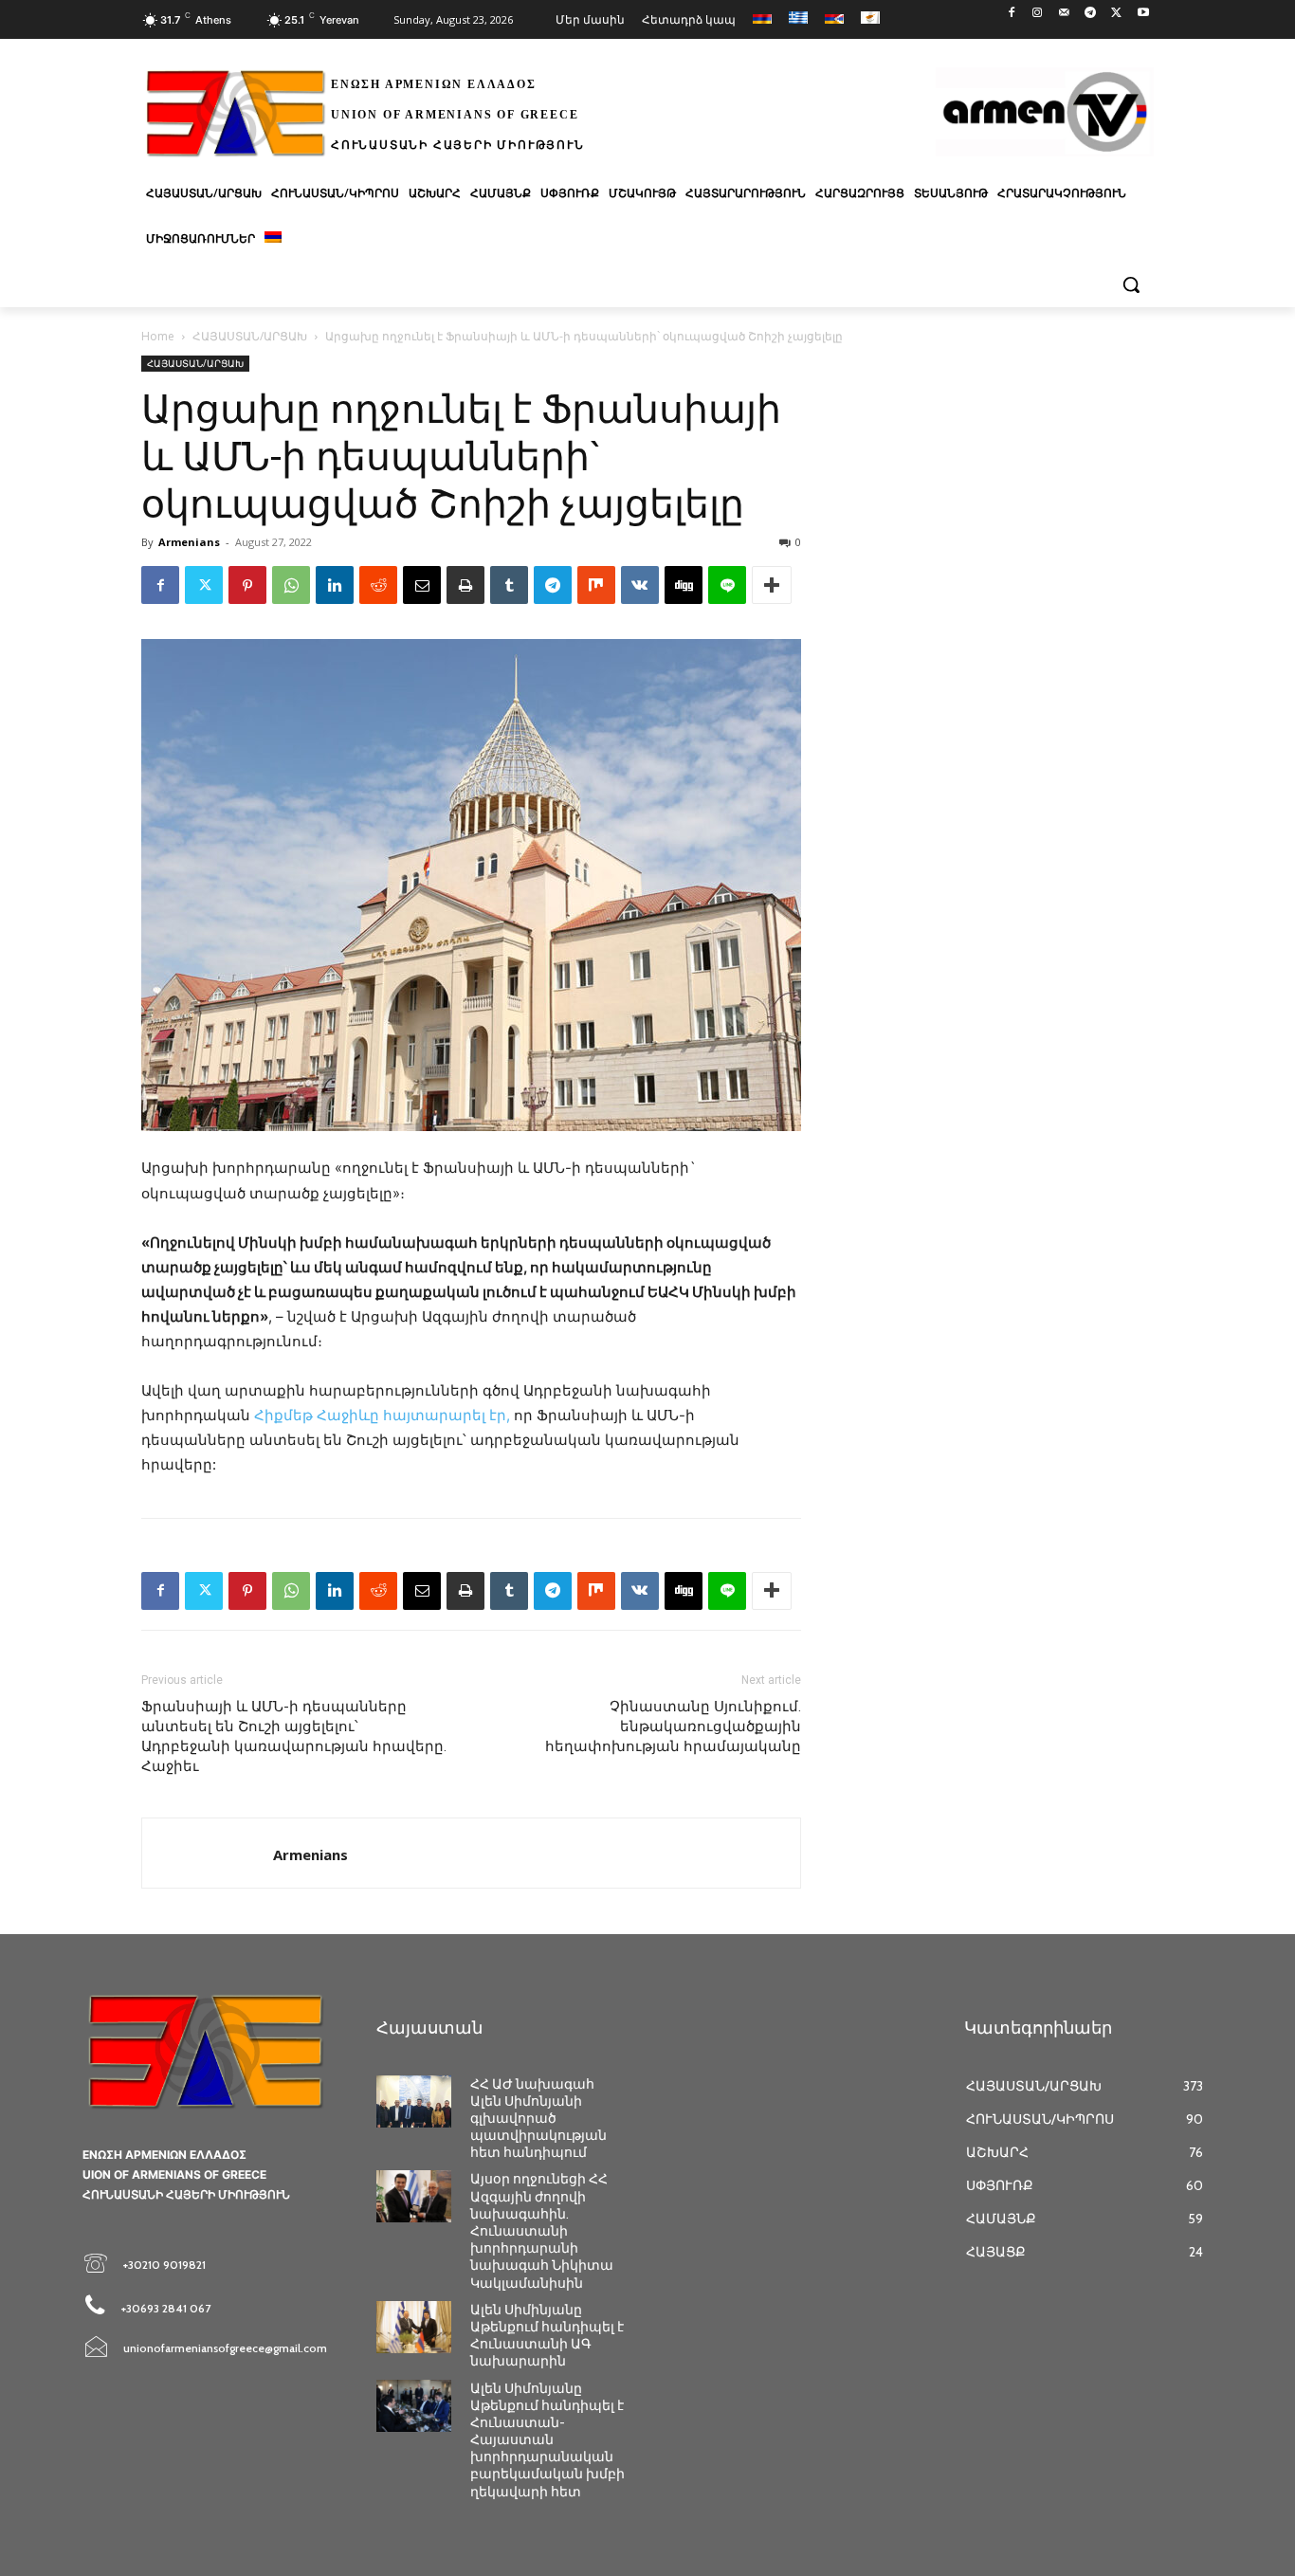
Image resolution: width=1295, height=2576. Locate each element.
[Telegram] (1091, 14)
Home (157, 336)
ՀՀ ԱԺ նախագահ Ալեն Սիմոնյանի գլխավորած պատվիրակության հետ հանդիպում (538, 2118)
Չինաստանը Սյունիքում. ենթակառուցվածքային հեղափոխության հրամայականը (673, 1726)
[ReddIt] (378, 585)
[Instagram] (1038, 14)
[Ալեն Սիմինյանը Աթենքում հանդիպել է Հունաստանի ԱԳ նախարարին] (413, 2327)
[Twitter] (1116, 14)
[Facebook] (1011, 14)
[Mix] (596, 585)
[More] (772, 585)
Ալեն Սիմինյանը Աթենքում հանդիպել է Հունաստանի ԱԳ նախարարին (547, 2335)
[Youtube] (1143, 14)
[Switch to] (273, 239)
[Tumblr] (509, 585)
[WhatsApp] (291, 585)
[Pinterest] (247, 585)
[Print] (465, 585)
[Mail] (1064, 14)
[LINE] (727, 585)
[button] (1131, 284)
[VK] (640, 585)
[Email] (422, 585)
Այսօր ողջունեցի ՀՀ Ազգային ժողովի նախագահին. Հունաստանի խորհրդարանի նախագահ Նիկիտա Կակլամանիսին (541, 2230)
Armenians (189, 542)
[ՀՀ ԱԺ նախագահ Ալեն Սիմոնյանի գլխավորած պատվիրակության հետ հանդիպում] (413, 2101)
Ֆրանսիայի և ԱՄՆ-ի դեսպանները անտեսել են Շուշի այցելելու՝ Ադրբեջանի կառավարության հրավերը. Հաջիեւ (294, 1736)
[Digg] (683, 585)
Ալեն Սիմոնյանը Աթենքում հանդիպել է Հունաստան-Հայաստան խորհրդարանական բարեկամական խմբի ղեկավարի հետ (547, 2440)
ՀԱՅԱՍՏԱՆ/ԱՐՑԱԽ (249, 336)
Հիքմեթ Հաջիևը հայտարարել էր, (382, 1415)
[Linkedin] (335, 585)
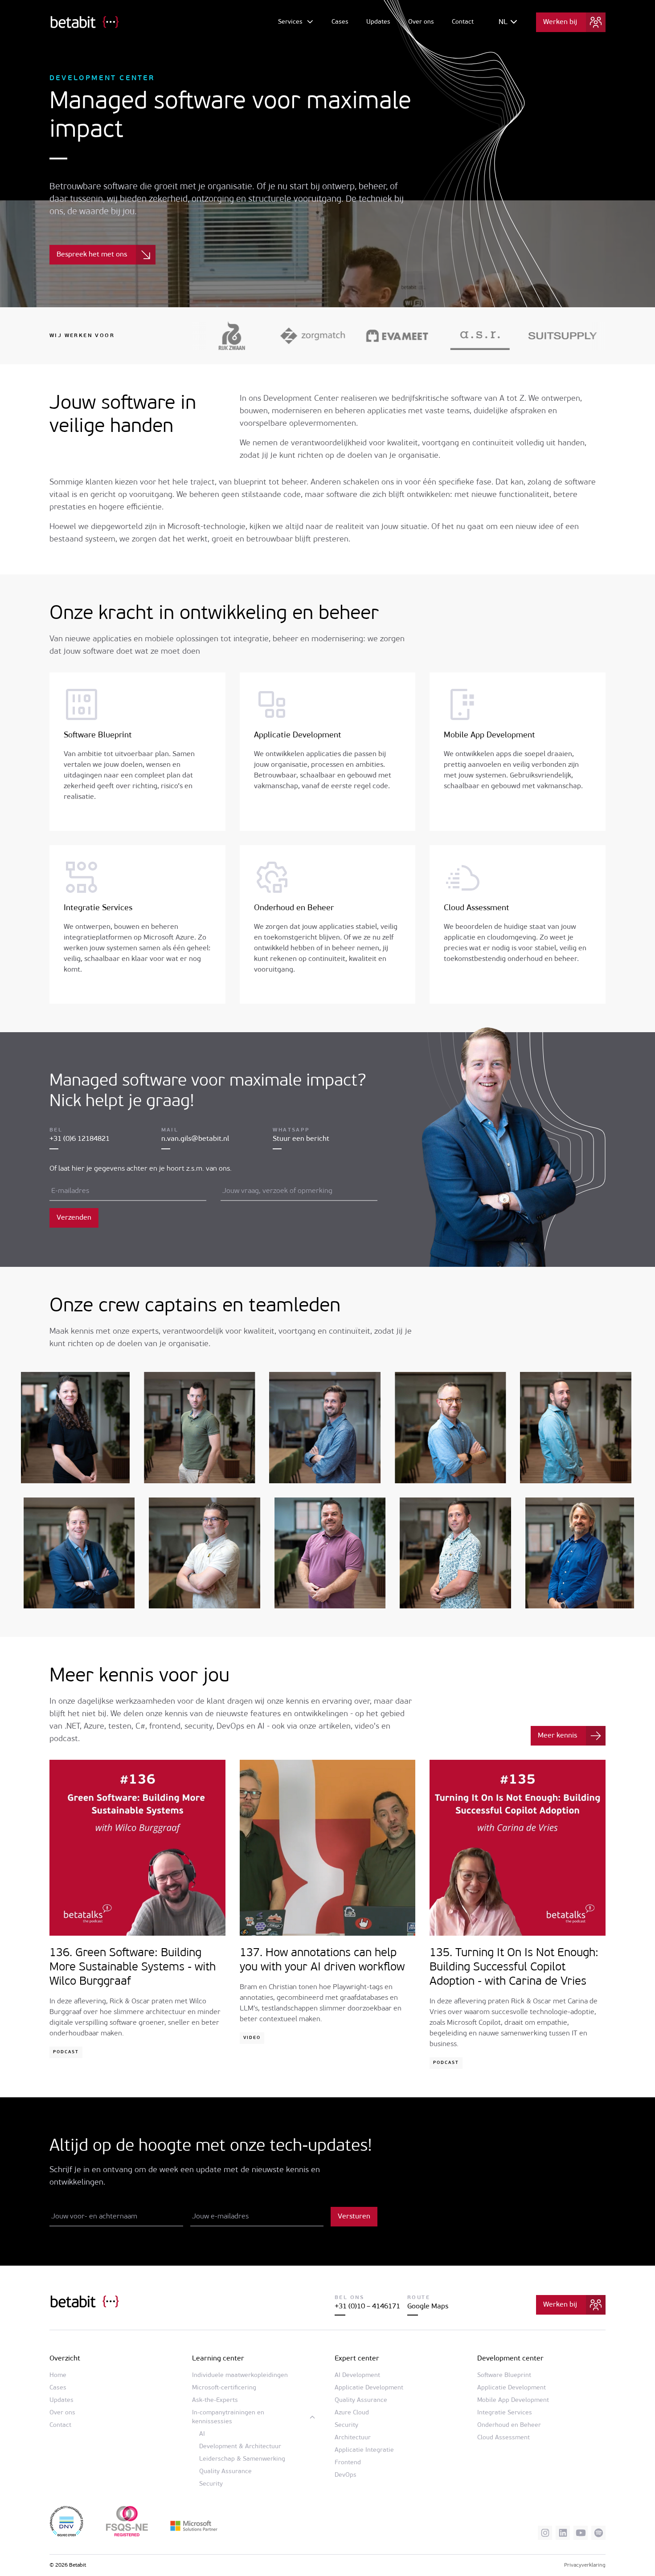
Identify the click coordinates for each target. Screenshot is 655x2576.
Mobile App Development (489, 736)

WORK ITEM: Nothing but the lines from the one containing "[ՀՀ ԱԺ նախագահ" through the end of the entries should be written out, exactly and without pictures.

PROBLEM SOLUTION:
[ՀՀ ԱԺ նախագահ Ալեն Սիմոնյանի գլխավորած պատվիրակության հետ հանդիպում] (413, 2101)
Ֆրանսիայի և ԱՄՆ-ի դեսպանները անտեսել են Շուշի այցելելու՝ Ադրբեջանի կառավարության հրավերը. Հաջիեւ (294, 1736)
[Digg] (683, 585)
Ալեն Սիմոնյանը Աթենքում հանդիպել է Հունաստան-Հայաստան խորհրդարանական բարեկամական խմբի ղեկավարի հետ (547, 2440)
ՀԱՅԱՍՏԱՆ/ԱՐՑԱԽ (249, 336)
Հիքմեթ Հաջիևը հայտարարել էր, (382, 1415)
[Linkedin] (335, 585)
Identify the click coordinates for each target. Screenshot is 655x2576.
Mobile App Development (489, 736)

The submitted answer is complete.